Naksir Rekan Kerja? Apa Yang Harus Anda Lakukan?

Naksir Rekan Kerja? Apa Yang Harus Anda Lakukan?

Pernahkan Anda merasa tertarik atau bahkan jatuh cinta pada rekan kerja di kantor? Hal ini sangat mungkin terjadi, dan juga sangat sering kita temui di sekitar kita. Duduk berdekatan setiap hari, nyambung saat diajak bicara dan juga meraa nyaman satu sama lain bisa membuat Anda akhirnya jatuh cinta pada rekan kerja.

Namun biasanya tak semua orang akan melanjutkan rasa ketertarikan mereka tersebut dalam sebuah penjajakan untuk menjadikan rekan kerja sebagai kekasih. Alasannya cukup sederhana. Mengubah hubungan profesionalitas menjadi romantis memang tak mudah. Ada cukup banyak resiko yg harus Anda hadapi di depan. Beberapa masalah pribadi bahkan bisa mengganggu hubungan profesional di kemudian hari yg tentu membuat produktivitas Anda di kantor jadi tak maksimal.

Karena itu saat Anda merasakan ketertarikan pada lawan jenis, sebaiknya  tanyakan lima pertanyaan ini pada diri Anda sebelum akhirnya memutuskan akan melanjutkannya pada hubungan romantis atau menghentikannya sebagai sekedar ketertarikan saja.

Naksir Biasa atau Memang Ada Hubungan Emosional

Saat Anda menghabiskan sangat banyak waktu bersamanya, mulai dari meeting, menyelesaikan pekerjaan atau bahkan sering curhat mengenai masalah kantor dan lainnya, maka tak heran bila akan ada perasaan suka yg muncul di antara Anda.

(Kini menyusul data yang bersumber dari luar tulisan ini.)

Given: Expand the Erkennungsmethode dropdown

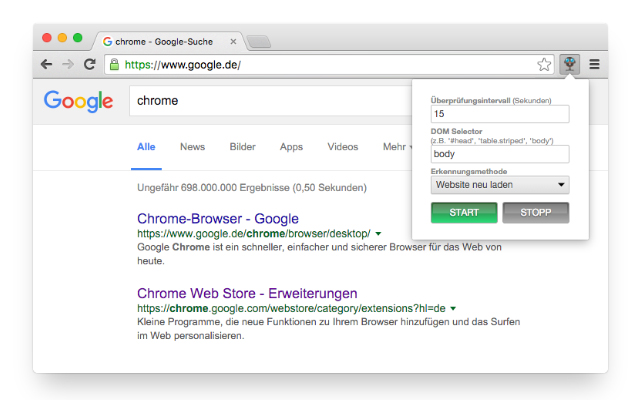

Namun sebaiknya cermati terlebih dahulu dengan baik, apa yg sebenarnya Anda rasakan padanya. Bila hanya sekedar ketertarikan fisik, maka mungkin orang tersebut akan sering Anda pikirkan saat sedang bersama. Akan tetapi bila sudah tak bersama lagi dan Anda masih tetap memikirkannya, mungkin Anda sudah mulai merasakan hubungan emosional. Melanjutkan hubungan ke tahap berikutnya pun bisa Anda pertimbangkan dengan matang.

Apakan Anda Benar- Benar Mengenalnya?

Mungkin Anda menghabiskan sebagian besar hari- hari Anda dengannya. Namun bukan berarti Anda sudah mengenalnya dengan sangat baik. Akan tetai, lantaran Anda bekerja bersamanya, seharusnya Anda sudah tau benar bagaimana ia menghadapi tekanan, dan juga bagaimana ia bertanggung jawab terhadap sesuatu. Namun tentu hal tersebut tak cukup untuk membuat Anda mengenal kepribadian seseorang lebih dalam.

Apakah Peraturan Kantor Memperbolehkan?

Tak semua kantor mengizinkan hubungan romantis antara karyawannya. Beberapa perusahaan bahkan melarang keras hal tersebut dan menuntut para karyawan memilih antara hubungan asmara mereka atau karir. Terutama bila hubungan asmara ini terjadi antara atasan dan bawahan. Selain itu suami istri biasanya juga tak boleh berada di perusahaan yg sama, sehingga saat pernikahan terjadi, salah satu dari Anda mau tak mau harus berhenti dari pekerjaan.

Apakah Akan Mempengaruhi Profesionalisme?

Ada kemungkinan hubungan dengan rekan sekantor akan mempengaruhi Anda atau pun pasangan dalam mendapatkan respek di kantor. Karena itu sebaiknya pertimbangkan pula hal ini. Bukan tak mungkin rekan kerja Anda tak merasa senang dengan hubungan asmara yg Anda jalani dengan sesama rekan kerja dan membuat pandangan serta penilaian mereka terhadap Anda jadi berubah.

Bisakah Anda Membuat Batasan?

Bila Anda dan sang rekan kerja sudah memutuskan untuk menjalin hubungan romantis, maka sebaiknya diskusikan mengenai batasan yg perlu dipatuhi satu sama lain. Misalnya saja mengenai bagaimana Anda menunjukkan kemesraan Anda di depan rekan kerja lainnya. Bicarakan pula dengannya batasan rasa cemburu agar  salah satu pihak tak merasa tersakiti saat melihat pasangannya akrab dengan rekan kerja lain.